TASK DESCRIPTION:
Each line with the word "computer" must appear in the answer, copied from the records.
=== DATA FOR THIS TASK ===
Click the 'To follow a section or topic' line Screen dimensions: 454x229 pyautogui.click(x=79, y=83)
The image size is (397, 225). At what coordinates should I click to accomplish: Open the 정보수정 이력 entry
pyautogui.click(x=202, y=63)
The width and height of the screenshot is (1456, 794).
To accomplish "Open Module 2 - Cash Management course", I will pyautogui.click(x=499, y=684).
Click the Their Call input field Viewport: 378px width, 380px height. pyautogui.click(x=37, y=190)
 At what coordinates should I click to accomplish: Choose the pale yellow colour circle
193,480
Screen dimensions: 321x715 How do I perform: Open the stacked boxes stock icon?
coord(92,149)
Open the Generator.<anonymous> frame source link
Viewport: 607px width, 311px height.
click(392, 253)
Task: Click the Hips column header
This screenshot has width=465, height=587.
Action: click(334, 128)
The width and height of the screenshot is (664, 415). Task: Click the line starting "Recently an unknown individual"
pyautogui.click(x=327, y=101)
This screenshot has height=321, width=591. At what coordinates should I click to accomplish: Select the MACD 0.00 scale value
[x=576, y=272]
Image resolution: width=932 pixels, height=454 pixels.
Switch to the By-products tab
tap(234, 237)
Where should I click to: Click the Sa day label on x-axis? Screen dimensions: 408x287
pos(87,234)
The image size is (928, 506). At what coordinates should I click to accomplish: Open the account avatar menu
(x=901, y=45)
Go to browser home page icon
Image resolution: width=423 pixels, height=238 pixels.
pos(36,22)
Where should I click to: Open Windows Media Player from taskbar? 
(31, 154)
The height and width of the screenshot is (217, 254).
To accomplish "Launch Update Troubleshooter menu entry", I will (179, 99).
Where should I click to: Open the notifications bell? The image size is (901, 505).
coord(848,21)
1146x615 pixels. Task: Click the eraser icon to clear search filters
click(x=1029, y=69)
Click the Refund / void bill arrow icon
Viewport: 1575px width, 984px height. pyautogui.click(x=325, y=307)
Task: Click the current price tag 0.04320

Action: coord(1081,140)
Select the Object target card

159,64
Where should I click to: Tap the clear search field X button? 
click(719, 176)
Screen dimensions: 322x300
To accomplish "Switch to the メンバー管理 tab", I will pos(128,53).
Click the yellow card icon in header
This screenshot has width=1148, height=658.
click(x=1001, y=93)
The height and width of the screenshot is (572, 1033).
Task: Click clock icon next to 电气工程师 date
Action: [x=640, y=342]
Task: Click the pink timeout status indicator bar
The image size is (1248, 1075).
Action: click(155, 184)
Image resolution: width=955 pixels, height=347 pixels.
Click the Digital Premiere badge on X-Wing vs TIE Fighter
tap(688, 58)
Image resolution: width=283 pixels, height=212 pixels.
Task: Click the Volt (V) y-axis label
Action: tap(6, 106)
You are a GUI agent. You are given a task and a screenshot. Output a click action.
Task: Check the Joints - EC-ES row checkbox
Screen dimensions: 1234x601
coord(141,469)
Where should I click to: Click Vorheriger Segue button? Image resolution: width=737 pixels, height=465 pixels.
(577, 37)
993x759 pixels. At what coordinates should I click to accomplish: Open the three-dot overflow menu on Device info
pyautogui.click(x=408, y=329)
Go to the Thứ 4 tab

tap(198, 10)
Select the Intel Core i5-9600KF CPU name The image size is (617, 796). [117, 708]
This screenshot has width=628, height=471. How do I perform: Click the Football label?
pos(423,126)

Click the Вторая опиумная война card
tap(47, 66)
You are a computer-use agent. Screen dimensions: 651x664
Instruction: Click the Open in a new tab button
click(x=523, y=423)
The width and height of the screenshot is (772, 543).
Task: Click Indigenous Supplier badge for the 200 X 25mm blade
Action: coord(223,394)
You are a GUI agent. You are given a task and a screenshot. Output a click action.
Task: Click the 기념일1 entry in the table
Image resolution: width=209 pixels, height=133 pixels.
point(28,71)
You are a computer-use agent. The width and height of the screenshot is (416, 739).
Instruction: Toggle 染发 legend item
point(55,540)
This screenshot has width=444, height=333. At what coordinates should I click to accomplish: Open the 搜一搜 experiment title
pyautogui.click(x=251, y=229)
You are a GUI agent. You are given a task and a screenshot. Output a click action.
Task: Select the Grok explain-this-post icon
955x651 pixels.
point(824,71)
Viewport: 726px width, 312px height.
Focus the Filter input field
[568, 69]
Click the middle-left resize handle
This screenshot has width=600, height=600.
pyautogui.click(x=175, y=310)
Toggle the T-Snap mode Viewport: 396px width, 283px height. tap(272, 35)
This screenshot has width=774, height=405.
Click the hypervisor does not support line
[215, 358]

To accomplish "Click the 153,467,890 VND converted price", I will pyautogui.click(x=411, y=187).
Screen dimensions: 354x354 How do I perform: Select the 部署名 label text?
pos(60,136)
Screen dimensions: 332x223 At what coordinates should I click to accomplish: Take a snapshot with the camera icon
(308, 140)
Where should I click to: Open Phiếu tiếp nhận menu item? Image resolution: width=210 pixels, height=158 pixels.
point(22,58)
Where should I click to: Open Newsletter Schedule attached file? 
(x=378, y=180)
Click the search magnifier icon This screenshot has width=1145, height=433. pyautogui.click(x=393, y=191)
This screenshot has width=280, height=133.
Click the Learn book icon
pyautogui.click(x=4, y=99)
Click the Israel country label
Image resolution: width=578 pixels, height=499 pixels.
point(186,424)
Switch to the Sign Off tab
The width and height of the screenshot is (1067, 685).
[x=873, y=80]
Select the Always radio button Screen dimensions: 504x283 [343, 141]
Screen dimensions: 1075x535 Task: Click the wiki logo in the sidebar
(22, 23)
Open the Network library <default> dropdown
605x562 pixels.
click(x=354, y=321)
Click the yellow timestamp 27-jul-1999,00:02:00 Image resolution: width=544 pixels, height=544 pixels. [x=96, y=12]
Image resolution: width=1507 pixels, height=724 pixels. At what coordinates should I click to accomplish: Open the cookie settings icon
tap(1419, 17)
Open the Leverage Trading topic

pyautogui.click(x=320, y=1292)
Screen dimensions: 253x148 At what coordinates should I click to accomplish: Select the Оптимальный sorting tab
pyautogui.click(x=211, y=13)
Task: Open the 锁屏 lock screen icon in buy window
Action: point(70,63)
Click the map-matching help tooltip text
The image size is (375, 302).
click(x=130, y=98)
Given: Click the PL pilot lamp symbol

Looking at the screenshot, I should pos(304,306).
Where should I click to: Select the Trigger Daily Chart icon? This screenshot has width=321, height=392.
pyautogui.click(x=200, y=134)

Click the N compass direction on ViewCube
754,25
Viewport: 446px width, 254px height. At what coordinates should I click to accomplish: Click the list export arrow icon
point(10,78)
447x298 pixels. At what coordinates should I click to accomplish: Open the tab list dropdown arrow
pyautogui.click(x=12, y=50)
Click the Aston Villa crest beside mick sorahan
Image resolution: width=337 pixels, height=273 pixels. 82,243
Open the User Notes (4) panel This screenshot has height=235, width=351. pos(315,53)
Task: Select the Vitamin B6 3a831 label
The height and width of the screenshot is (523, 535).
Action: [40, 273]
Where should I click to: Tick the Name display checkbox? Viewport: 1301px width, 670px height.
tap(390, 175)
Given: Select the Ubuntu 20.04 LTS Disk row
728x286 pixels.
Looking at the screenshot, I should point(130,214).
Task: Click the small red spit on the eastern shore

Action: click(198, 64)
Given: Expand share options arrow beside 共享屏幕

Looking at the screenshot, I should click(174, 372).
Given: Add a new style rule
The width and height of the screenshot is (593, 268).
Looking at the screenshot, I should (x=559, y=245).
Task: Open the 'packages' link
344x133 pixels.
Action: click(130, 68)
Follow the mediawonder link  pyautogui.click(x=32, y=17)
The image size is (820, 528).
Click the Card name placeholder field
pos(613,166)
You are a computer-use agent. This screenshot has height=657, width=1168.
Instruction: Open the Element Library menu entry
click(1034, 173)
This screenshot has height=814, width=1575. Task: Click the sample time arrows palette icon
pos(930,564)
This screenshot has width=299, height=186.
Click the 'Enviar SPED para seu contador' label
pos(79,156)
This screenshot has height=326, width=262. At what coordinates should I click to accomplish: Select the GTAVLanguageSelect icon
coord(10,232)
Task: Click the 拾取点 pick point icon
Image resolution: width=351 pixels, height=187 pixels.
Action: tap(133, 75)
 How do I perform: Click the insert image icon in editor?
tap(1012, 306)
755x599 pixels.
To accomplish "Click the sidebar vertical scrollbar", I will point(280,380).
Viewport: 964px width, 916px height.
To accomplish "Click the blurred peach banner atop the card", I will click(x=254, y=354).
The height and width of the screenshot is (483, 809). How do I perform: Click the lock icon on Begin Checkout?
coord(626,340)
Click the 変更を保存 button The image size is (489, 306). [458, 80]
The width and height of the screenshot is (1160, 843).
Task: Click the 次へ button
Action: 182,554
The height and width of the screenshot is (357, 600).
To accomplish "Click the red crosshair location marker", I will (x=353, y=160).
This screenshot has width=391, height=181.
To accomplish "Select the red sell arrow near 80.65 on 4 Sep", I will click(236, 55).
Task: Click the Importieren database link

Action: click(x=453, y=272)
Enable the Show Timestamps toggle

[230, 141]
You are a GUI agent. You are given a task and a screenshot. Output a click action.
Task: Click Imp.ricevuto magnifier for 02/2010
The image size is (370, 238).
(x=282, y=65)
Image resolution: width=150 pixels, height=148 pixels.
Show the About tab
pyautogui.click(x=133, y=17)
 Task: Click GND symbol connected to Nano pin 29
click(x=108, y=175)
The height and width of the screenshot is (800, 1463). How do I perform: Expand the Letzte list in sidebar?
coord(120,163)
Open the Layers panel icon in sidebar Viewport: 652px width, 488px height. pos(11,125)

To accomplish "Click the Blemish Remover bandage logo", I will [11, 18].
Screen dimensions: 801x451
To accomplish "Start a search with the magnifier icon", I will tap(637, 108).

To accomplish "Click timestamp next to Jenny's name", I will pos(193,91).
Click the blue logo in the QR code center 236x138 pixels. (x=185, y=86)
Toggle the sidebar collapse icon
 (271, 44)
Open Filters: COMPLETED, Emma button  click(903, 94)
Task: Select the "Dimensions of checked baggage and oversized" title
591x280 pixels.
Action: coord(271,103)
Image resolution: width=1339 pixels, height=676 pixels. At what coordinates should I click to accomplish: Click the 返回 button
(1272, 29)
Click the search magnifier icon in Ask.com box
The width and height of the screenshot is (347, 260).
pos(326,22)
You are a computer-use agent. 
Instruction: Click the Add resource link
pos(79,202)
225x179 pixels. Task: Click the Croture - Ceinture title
===
RESPONSE TO THE TASK:
You are a computer-use agent. Screen dimensions: 651x664
You are a computer-use agent. The width and height of the screenshot is (416, 739).
You are a computer-use agent. This screenshot has height=657, width=1168.
You are a computer-use agent. 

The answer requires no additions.